▶ Your task
Output exactly the lines below, starting with the line that has "Given: Click the enlarged purple boxes photo" and going on through the line that has "This screenshot has width=698, height=576.", both included, and no other lines.

--- Dataset excerpts ---

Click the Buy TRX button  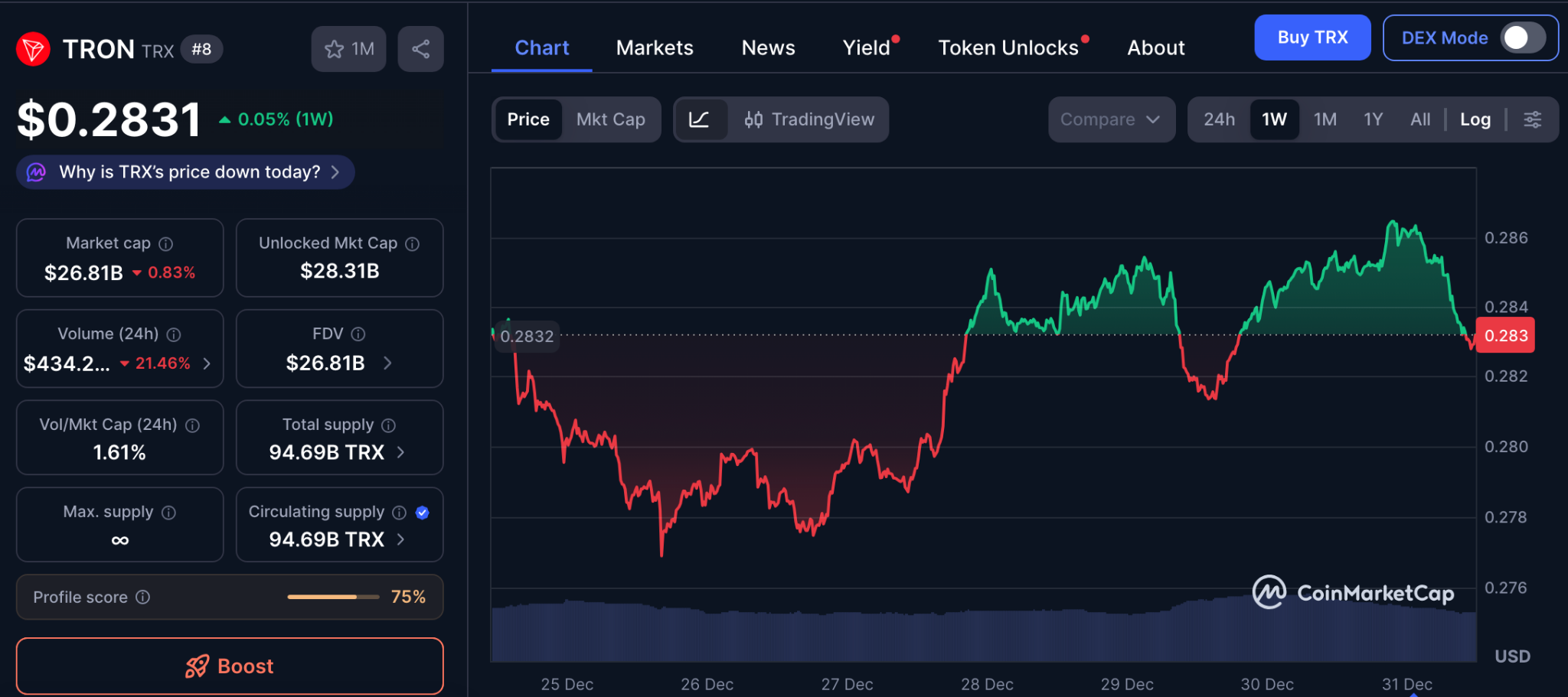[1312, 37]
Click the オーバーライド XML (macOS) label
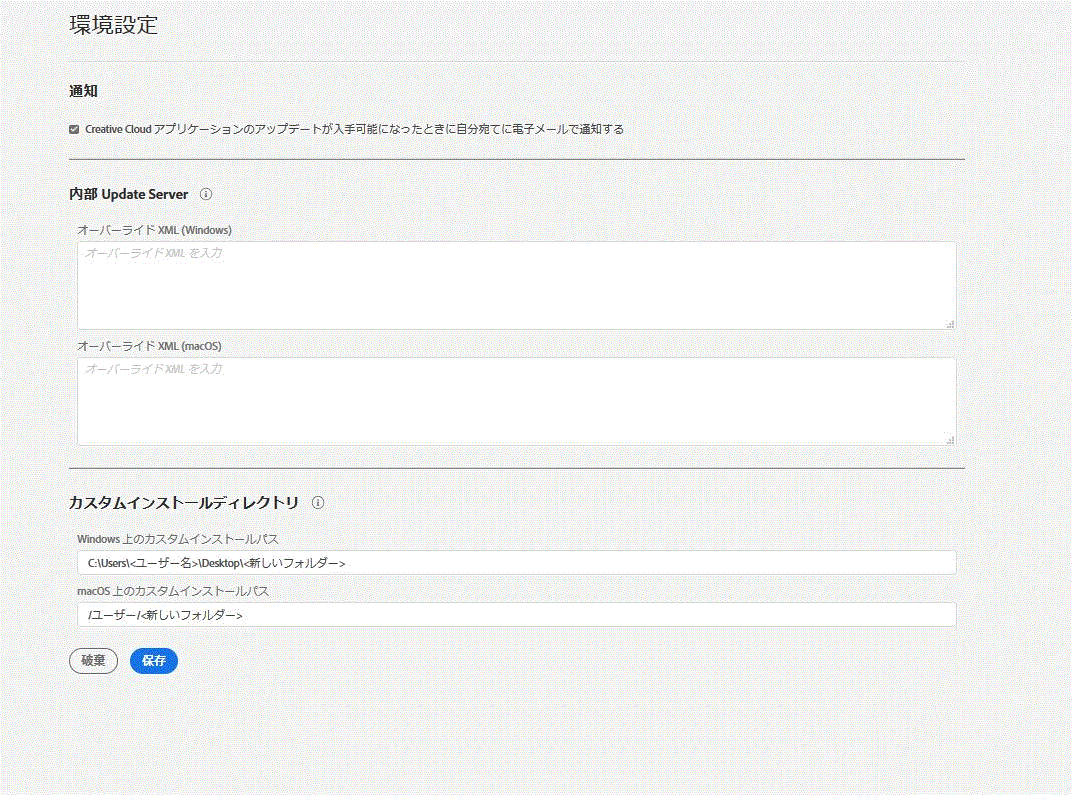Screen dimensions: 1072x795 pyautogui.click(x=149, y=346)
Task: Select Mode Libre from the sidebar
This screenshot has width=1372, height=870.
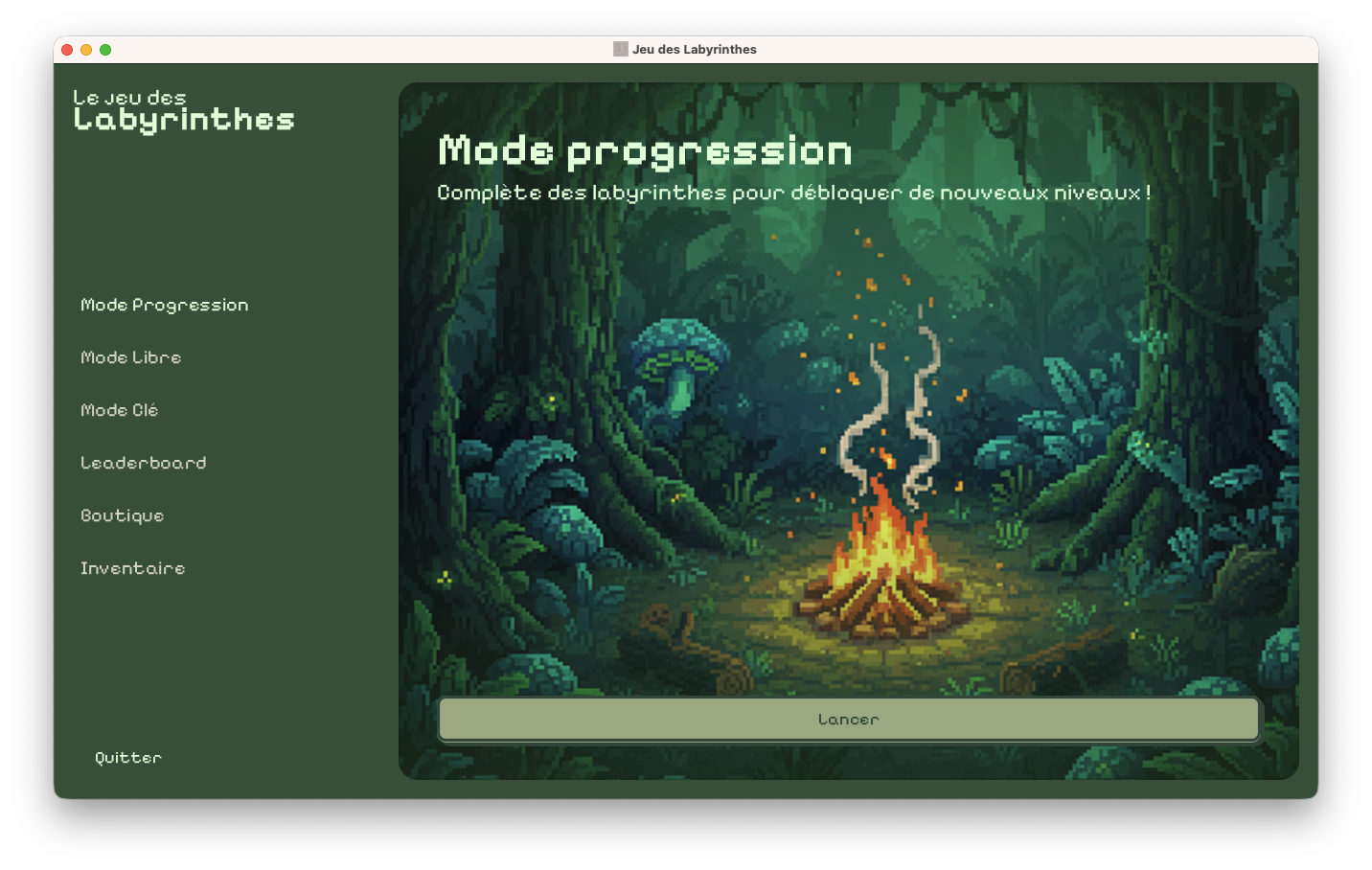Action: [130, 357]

---
--- Dataset excerpts ---

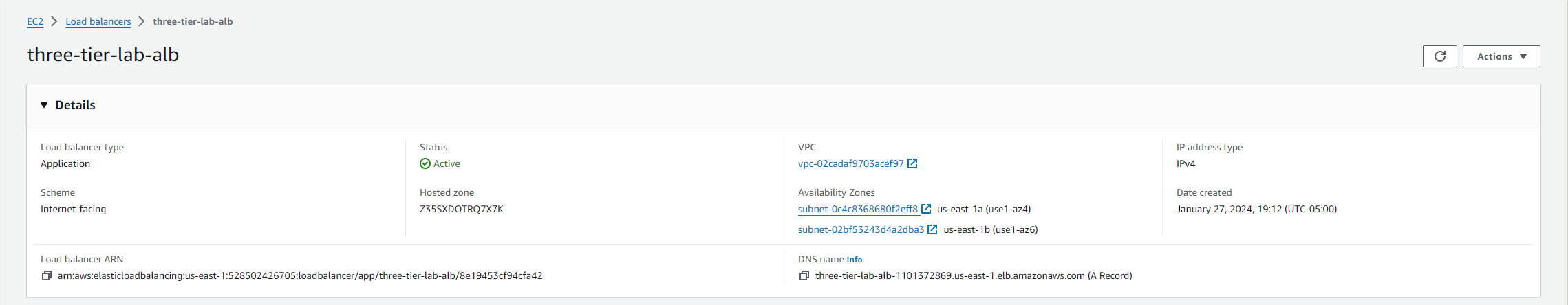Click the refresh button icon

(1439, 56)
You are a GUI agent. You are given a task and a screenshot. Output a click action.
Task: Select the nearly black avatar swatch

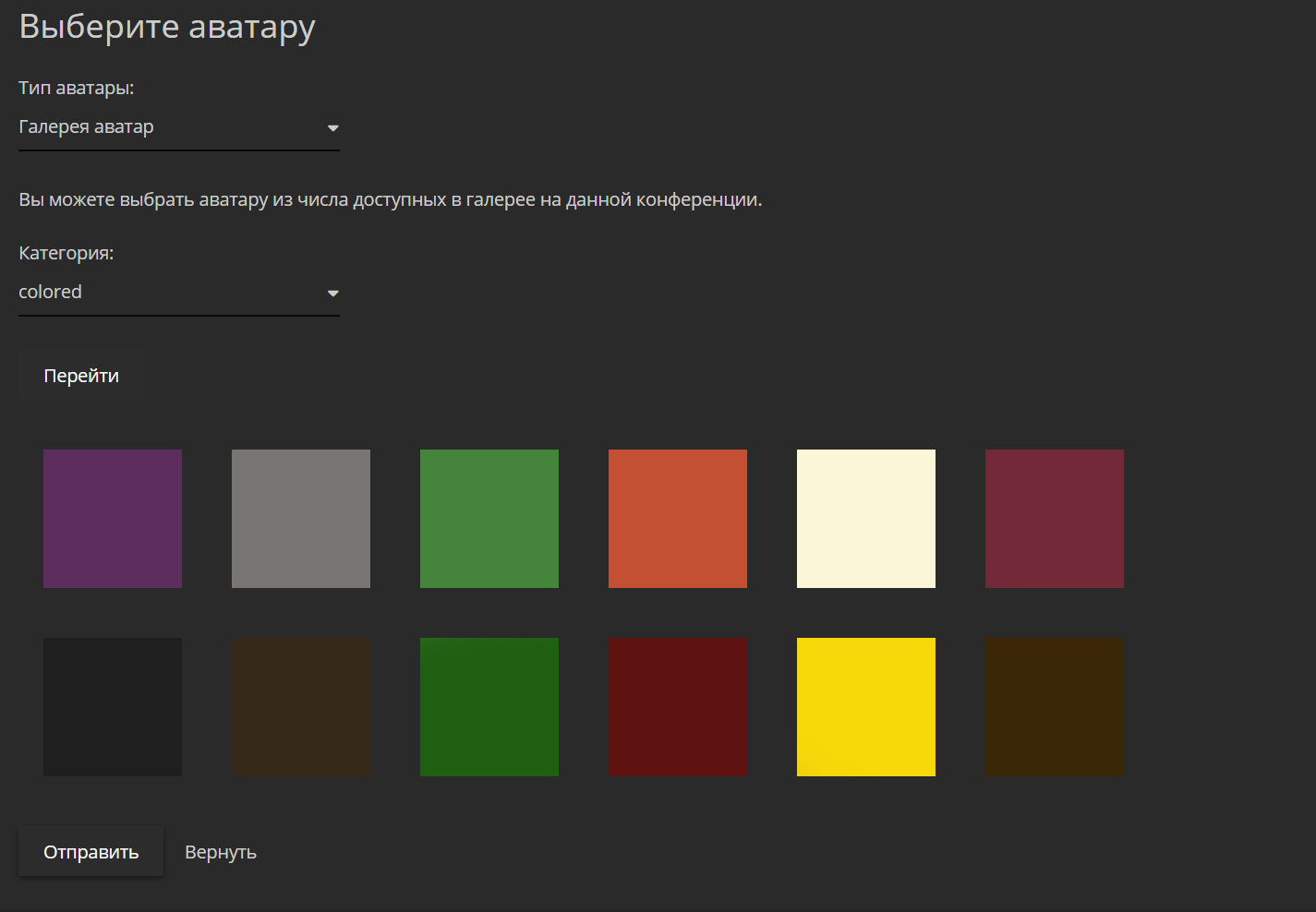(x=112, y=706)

---
--- Dataset excerpts ---

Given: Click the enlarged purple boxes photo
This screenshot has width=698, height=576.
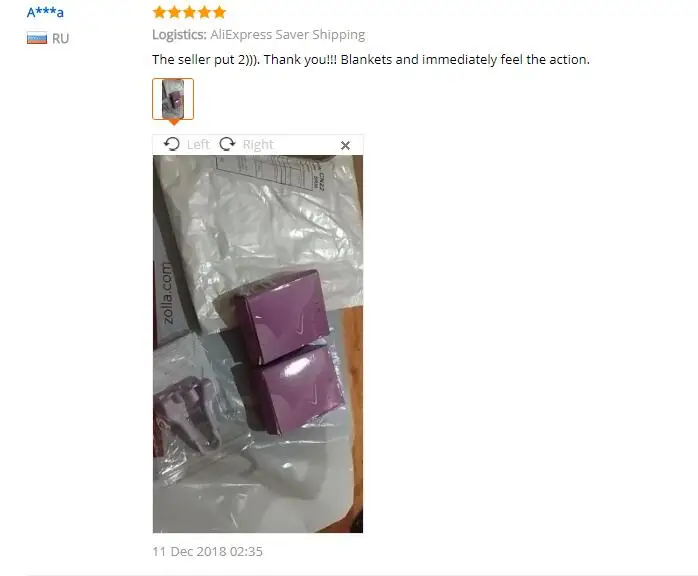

---

▶ Written solution
Given: Click the enlarged purple boxes photo
This screenshot has width=698, height=576.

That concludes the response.